But if a writing were necessary to the validity of this surrender, that ingredient is present here. It is true that, although dated before the levy, it was not executed until afterwards. But apart from the fact that it was intended to relate back to the date it bears on its face, being simply expressive of the agreement then made, and might, therefore, as against a party to it, be taken as operative from that day, it is sufficient, as will presently be seen, for the purposes of the execution creditors, to consider it as effective only from the date of its delivery to and acceptance by the landlord.

The fact of an actual surrender of the lesser estate being established, it remains to consider what effect, in law, this had upon the claim now set up by the surrenderee. The fruit of a surrender is to pass the estates of the surrenderor, and, thereupon, his estate is drowned and extinct in the estate of the surrenderee; Shep. Touch. 300, 301; and the result of this drowning and extinction is, that rent reserved and issuing out of the lesser estate, and not duo at the time of the surrender, is also extinguished; Gilbert on Rents, 149. A demise, such as the present, is an entire contract, and by an acceptance of a surrender, pending a current year, the landlord having destroyed his right to recover the entire rent of that year, according to the covenants of the lease, cannot recover any part of It, and is, therefore, not permitted to claim pro rata ; Hall v. Burgess, 5 Barn. & Cress. 332, (11 E. C. L. R. 246;) Grimman v. Legge, 8 Barn. & Cress. 324, (15 E. C. L. R. 229.) A strong illustration of this doctrine is to be found in the case of Bain v. Clarke, in the Supreme Court of New York, 10 Johns. 266. There the tenant surrendered his estate to the landlord by writing, endorsed on the lease, stipulating, nevertheless, for the payment of the rent reserved by the lease, and that the landlord might take all lawful means for the recovery thereof, according to the lease and the laws of the state. The landlord having distrained *426for a year’s rent, the late tenant brought replevin, and, upon these facts, it was held by the court, that “ the relationship of landlord and tenant between the parties was completely gone, and though the lessee might continue bound for a year’s rent, by reason of the express agreement in the deed of surrender, yet that was a personal responsibility founded on the agreement, and could not arise from the continuance of the contract between them, as landlord and tenant.” It is added, “ the idea of a continuance of the rights and properties of the original contract is altogether inconsistent with the fact and pffeet of the surrender.”
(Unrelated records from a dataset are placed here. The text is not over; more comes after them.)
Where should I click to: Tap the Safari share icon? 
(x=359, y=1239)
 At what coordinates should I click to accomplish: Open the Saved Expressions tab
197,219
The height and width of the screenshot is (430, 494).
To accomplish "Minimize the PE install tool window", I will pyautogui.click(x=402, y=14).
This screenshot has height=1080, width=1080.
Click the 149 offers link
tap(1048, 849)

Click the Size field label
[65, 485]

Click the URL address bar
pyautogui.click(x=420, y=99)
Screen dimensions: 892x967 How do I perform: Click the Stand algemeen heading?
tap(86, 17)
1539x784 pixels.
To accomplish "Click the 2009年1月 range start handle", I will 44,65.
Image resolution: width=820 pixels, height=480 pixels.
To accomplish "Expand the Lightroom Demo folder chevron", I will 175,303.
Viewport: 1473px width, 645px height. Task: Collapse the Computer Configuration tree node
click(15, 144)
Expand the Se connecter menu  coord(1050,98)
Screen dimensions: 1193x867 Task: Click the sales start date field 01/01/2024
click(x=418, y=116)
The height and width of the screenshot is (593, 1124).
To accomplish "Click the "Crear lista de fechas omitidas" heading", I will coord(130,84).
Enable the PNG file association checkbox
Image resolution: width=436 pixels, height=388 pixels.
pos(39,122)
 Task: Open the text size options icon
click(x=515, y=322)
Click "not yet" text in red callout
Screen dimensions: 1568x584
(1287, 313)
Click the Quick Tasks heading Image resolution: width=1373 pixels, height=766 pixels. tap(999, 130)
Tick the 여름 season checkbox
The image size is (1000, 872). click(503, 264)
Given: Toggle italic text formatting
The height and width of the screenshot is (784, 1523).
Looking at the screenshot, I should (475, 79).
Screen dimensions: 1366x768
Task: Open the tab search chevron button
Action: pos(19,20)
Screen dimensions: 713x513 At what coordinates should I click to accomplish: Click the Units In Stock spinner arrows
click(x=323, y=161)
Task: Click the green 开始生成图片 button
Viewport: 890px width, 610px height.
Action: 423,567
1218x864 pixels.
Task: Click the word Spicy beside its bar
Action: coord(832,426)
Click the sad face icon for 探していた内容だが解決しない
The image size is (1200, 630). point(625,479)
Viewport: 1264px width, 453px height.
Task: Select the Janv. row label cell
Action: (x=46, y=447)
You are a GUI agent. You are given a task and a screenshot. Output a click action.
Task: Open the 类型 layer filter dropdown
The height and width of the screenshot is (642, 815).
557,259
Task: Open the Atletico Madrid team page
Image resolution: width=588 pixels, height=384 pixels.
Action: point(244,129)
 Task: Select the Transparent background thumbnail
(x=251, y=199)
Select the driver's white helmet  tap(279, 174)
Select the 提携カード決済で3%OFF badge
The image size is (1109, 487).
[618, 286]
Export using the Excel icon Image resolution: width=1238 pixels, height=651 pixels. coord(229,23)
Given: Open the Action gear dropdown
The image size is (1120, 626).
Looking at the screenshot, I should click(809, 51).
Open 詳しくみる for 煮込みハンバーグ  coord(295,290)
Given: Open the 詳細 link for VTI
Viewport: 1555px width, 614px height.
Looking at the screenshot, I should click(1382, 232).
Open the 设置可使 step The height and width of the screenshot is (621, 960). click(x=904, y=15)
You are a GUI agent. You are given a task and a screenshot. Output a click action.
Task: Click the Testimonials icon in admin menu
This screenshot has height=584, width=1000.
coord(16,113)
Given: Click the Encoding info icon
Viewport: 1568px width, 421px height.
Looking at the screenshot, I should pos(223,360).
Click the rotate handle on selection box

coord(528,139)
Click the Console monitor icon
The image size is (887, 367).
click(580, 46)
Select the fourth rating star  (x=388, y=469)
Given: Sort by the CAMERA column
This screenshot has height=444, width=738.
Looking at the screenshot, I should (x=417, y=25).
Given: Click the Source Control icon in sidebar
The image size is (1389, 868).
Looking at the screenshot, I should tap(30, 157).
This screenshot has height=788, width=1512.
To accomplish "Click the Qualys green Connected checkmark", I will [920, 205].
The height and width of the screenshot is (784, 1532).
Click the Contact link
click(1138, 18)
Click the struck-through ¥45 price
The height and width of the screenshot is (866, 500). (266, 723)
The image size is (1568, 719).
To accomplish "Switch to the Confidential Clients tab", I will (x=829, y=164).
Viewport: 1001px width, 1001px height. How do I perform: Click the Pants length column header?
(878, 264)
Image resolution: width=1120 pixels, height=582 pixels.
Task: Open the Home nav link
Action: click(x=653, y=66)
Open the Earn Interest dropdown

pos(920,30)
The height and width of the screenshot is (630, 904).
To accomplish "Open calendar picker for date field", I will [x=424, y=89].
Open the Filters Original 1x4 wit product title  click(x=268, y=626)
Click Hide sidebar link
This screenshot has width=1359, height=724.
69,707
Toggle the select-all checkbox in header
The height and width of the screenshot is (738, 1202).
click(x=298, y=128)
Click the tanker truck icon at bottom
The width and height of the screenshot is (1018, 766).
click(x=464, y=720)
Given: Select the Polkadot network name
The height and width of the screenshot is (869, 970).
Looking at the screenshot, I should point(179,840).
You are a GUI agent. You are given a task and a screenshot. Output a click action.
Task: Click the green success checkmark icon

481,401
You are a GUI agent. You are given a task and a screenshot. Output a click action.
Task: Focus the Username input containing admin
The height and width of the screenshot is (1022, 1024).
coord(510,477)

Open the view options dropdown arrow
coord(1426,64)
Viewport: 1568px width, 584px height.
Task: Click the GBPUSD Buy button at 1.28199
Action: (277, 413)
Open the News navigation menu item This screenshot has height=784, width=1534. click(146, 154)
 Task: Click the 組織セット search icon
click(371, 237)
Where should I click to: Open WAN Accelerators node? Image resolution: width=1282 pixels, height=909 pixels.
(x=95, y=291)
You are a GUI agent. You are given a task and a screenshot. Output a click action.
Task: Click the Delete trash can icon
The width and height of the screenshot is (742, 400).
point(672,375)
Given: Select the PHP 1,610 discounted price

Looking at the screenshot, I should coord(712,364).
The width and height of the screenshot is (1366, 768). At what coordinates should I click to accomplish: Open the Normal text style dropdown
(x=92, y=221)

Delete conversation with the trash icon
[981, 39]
I have thus considered the subject of merger by surrender and its effects upon accruing rent, more at length than I would have deemed necessary, were it not that the learned judges, who ruled the case below, seemed to think the right of the landlord to receive a portion of the year’s rent depends upon some equity in him, springing from the fact that his acceptance of the surrender was bona fide, and without any intention of wrong or fraud upon the rights and remedies of the general creditors of the tenant. ' But this is a mistake. There is no room here, for any inquiry into supposed conflicting equities. It is simply a question stricti juris, to be determined upon the legal condition of the parties before us, as this is ascertained by the acts of each.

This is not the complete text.